### Data extract
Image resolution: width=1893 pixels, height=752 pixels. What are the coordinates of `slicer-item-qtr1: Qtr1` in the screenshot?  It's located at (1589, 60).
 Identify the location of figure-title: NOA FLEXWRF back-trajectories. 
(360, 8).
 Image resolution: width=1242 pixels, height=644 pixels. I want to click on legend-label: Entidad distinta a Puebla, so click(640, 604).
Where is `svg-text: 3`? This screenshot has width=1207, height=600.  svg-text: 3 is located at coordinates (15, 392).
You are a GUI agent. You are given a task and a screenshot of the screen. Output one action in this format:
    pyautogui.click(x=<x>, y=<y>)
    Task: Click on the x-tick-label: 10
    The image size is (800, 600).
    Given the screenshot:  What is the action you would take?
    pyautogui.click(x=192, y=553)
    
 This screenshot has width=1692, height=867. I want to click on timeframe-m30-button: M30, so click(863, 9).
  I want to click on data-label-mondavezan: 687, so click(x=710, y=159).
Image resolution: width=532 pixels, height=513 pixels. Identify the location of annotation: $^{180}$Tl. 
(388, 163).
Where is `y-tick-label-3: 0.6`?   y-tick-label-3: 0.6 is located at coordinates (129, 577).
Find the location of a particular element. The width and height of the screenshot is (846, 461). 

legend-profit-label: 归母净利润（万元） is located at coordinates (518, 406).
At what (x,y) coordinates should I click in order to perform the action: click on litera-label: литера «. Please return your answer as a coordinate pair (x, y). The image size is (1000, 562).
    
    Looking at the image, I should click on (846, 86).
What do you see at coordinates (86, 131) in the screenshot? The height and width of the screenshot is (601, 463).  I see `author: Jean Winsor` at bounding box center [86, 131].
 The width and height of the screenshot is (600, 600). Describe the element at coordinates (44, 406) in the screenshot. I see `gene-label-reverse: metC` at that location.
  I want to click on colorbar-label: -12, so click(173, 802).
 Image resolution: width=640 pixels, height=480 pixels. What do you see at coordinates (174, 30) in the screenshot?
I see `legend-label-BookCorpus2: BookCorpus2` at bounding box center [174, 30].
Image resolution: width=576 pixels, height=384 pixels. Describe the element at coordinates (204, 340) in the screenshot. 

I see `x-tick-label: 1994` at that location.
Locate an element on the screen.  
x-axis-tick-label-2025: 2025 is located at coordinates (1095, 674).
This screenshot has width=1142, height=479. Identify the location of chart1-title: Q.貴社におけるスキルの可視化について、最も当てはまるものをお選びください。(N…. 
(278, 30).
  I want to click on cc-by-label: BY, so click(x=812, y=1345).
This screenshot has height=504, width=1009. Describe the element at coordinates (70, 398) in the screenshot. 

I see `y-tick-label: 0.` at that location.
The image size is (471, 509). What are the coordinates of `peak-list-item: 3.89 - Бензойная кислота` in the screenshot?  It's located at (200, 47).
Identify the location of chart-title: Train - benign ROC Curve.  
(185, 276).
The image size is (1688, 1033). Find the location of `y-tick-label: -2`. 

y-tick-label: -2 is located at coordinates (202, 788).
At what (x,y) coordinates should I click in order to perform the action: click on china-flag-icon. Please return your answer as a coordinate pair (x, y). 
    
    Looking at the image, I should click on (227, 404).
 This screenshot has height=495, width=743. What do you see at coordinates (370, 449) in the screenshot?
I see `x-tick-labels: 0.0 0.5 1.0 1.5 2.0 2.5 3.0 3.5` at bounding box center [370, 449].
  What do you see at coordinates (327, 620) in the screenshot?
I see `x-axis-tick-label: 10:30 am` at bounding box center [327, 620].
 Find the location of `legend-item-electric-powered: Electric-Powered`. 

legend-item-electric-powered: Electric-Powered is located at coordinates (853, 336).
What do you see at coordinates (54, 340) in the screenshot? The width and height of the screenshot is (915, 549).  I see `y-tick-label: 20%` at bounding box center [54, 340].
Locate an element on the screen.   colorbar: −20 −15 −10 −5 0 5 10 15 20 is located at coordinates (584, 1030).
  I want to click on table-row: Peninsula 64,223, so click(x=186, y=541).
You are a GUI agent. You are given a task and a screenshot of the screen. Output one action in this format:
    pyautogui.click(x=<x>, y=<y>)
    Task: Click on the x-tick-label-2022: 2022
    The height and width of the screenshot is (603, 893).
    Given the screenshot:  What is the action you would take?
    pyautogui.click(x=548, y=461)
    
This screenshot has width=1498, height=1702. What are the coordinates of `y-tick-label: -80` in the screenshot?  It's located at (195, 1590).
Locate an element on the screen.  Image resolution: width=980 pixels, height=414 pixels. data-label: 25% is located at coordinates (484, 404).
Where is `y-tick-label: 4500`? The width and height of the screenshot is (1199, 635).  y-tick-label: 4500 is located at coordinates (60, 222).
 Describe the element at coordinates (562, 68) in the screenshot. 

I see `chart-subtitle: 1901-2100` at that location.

### What to do
Retype the entire listing above character for character, keeping every line and its spacing unchanged.

### Answer to the exercise
Image resolution: width=1893 pixels, height=752 pixels. What are the coordinates of `slicer-item-qtr1: Qtr1` in the screenshot?  It's located at (1589, 60).
 Identify the location of figure-title: NOA FLEXWRF back-trajectories. 
(360, 8).
 Image resolution: width=1242 pixels, height=644 pixels. I want to click on legend-label: Entidad distinta a Puebla, so click(640, 604).
Where is `svg-text: 3`? This screenshot has width=1207, height=600.  svg-text: 3 is located at coordinates (15, 392).
You are a GUI agent. You are given a task and a screenshot of the screen. Output one action in this format:
    pyautogui.click(x=<x>, y=<y>)
    Task: Click on the x-tick-label: 10
    The image size is (800, 600).
    Given the screenshot:  What is the action you would take?
    pyautogui.click(x=192, y=553)
    
 This screenshot has width=1692, height=867. I want to click on timeframe-m30-button: M30, so click(863, 9).
  I want to click on data-label-mondavezan: 687, so click(x=710, y=159).
Image resolution: width=532 pixels, height=513 pixels. Identify the location of annotation: $^{180}$Tl. 
(388, 163).
Where is `y-tick-label-3: 0.6`?   y-tick-label-3: 0.6 is located at coordinates (129, 577).
Find the location of a particular element. The width and height of the screenshot is (846, 461). 

legend-profit-label: 归母净利润（万元） is located at coordinates (518, 406).
At what (x,y) coordinates should I click in order to perform the action: click on litera-label: литера «. Please return your answer as a coordinate pair (x, y). The image size is (1000, 562).
    
    Looking at the image, I should click on (846, 86).
What do you see at coordinates (86, 131) in the screenshot? The height and width of the screenshot is (601, 463).  I see `author: Jean Winsor` at bounding box center [86, 131].
 The width and height of the screenshot is (600, 600). Describe the element at coordinates (44, 406) in the screenshot. I see `gene-label-reverse: metC` at that location.
  I want to click on colorbar-label: -12, so click(173, 802).
 Image resolution: width=640 pixels, height=480 pixels. What do you see at coordinates (174, 30) in the screenshot?
I see `legend-label-BookCorpus2: BookCorpus2` at bounding box center [174, 30].
Image resolution: width=576 pixels, height=384 pixels. Describe the element at coordinates (204, 340) in the screenshot. 

I see `x-tick-label: 1994` at that location.
Locate an element on the screen.  
x-axis-tick-label-2025: 2025 is located at coordinates (1095, 674).
This screenshot has width=1142, height=479. Identify the location of chart1-title: Q.貴社におけるスキルの可視化について、最も当てはまるものをお選びください。(N…. 
(278, 30).
  I want to click on cc-by-label: BY, so click(x=812, y=1345).
This screenshot has height=504, width=1009. Describe the element at coordinates (70, 398) in the screenshot. 

I see `y-tick-label: 0.` at that location.
The image size is (471, 509). What are the coordinates of `peak-list-item: 3.89 - Бензойная кислота` in the screenshot?  It's located at (200, 47).
Identify the location of chart-title: Train - benign ROC Curve.  
(185, 276).
The image size is (1688, 1033). Find the location of `y-tick-label: -2`. 

y-tick-label: -2 is located at coordinates (202, 788).
At what (x,y) coordinates should I click in order to perform the action: click on china-flag-icon. Please return your answer as a coordinate pair (x, y). 
    
    Looking at the image, I should click on (227, 404).
 This screenshot has height=495, width=743. What do you see at coordinates (370, 449) in the screenshot?
I see `x-tick-labels: 0.0 0.5 1.0 1.5 2.0 2.5 3.0 3.5` at bounding box center [370, 449].
  What do you see at coordinates (327, 620) in the screenshot?
I see `x-axis-tick-label: 10:30 am` at bounding box center [327, 620].
 Find the location of `legend-item-electric-powered: Electric-Powered`. 

legend-item-electric-powered: Electric-Powered is located at coordinates (853, 336).
What do you see at coordinates (54, 340) in the screenshot? The width and height of the screenshot is (915, 549).  I see `y-tick-label: 20%` at bounding box center [54, 340].
Locate an element on the screen.   colorbar: −20 −15 −10 −5 0 5 10 15 20 is located at coordinates (584, 1030).
  I want to click on table-row: Peninsula 64,223, so click(x=186, y=541).
You are a GUI agent. You are given a task and a screenshot of the screen. Output one action in this format:
    pyautogui.click(x=<x>, y=<y>)
    Task: Click on the x-tick-label-2022: 2022
    The height and width of the screenshot is (603, 893).
    Given the screenshot:  What is the action you would take?
    pyautogui.click(x=548, y=461)
    
This screenshot has width=1498, height=1702. What are the coordinates of `y-tick-label: -80` in the screenshot?  It's located at (195, 1590).
Locate an element on the screen.  Image resolution: width=980 pixels, height=414 pixels. data-label: 25% is located at coordinates (484, 404).
Where is `y-tick-label: 4500`? The width and height of the screenshot is (1199, 635).  y-tick-label: 4500 is located at coordinates (60, 222).
 Describe the element at coordinates (562, 68) in the screenshot. 

I see `chart-subtitle: 1901-2100` at that location.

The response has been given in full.